NCEP Products available
Marine weather warnings and forecasts in print and prognostic chart formats are produced for up five days into the future. Forecasts in printed form include the High Seas Forecast, Offshore Marine Forecasts, and Coastal Waters Forecasts. To help shorten the length of the forecast products, single words and phrases are used to describe areas out at sea. Experimental gridded significant wave height forecasts began being produced by the Ocean Prediction Center in 2006, a first step toward digital marine service for high seas and offshore areas. Additional gridded products such as surface pressure and winds are under development. Recently, National Weather Service operational extratropical storm surge model output to provide experimental extratropical storm surge guidance for coastal weather forecast offices to assist them in coastal flood warning and forecast operations.
Responsible organizations and their areas
Within the Japan Meteorological Agency, marine observatories are seated in Hakodate, Maizuru, Kobe and Nagasaki. These stations observe ocean waves, tide levels, sea surface temperature and ocean current etc. in the Northwestern Pacific basin, as well as the Sea of Japan and the Sea of Okhotsk basin, and provide marine meteorological forecasts resulted from them, in cooperation with the Hydrographic and Oceanographic Department, Japan Coast Guard.
Within the United Kingdom, the Shipping Forecast is a BBC Radio broadcast of weather reports and forecasts for the seas around the coasts of the British Isles. It is produced by the Met Office and broadcast four times per day by BBC Radio 4 on behalf of the Maritime and Coastguard Agency. The forecasts sent over the Navtex system use a similar format and the same sea areas. The waters around the British Isles are divided into sea areas, also known as weather areas.
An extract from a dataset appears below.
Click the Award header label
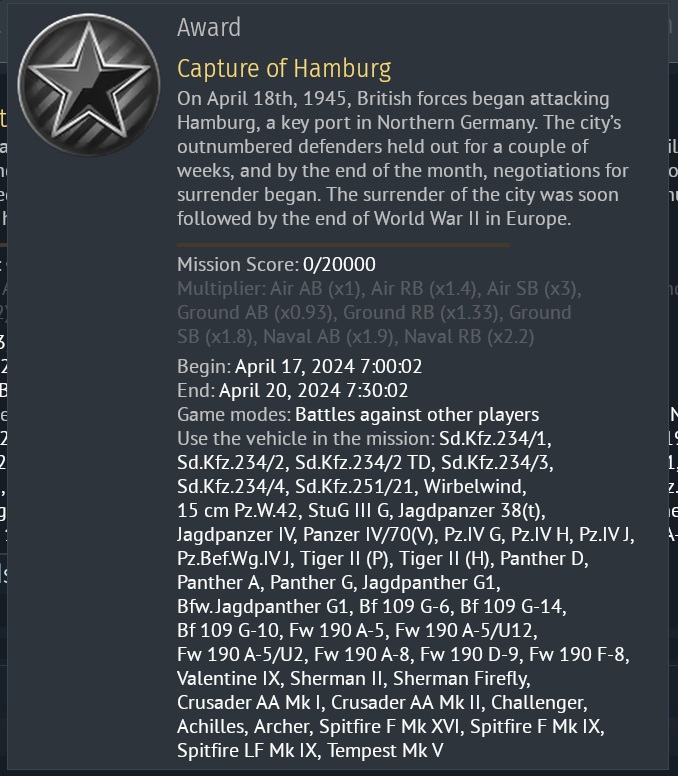This screenshot has height=776, width=678. (x=209, y=28)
Within the United States National Weather Service, the Ocean Prediction Center (OPC), established in 1995, is one of the National Centers for Environmental Prediction’s (NCEP's) original six service centers. Until January 12, 2003, the name of the organization was the Marine Prediction Center. The OPC issues forecasts up to five days in advance for ocean areas north of 31 north latitude and west of 35 west longitude in the Atlantic, and across the northeast Pacific north of 30 north latitude and east of 160 east longitude. Until recently, the OPC provided forecast points for tropical cyclones north of 20 north latitude and east of the 60 west longitude to the National Hurricane Center. OPC is composed of two branches: the Ocean Forecast Branch and the Ocean Applications Branch. The National Hurricane Center covers marine areas south of the 31st parallel in the Atlantic and 30th parallel in the Pacific between the 35th meridian west and 140th meridian west longitude. The Honolulu Weather Service Forecast Office forecasts within the area between the 140th meridian west and the 160th meridian east, from the 30th parallel north down to equator.
The National Hurricane Center's area of responsibility includes Southern Hemisphere areas in the Pacific down to 18.5 degrees south eastward of the 120th meridian west. South of the equation, the NWS Honolulu Forecast Office forecasts southward to the 25th parallel south between the 160th meridian east and the 120th meridian west.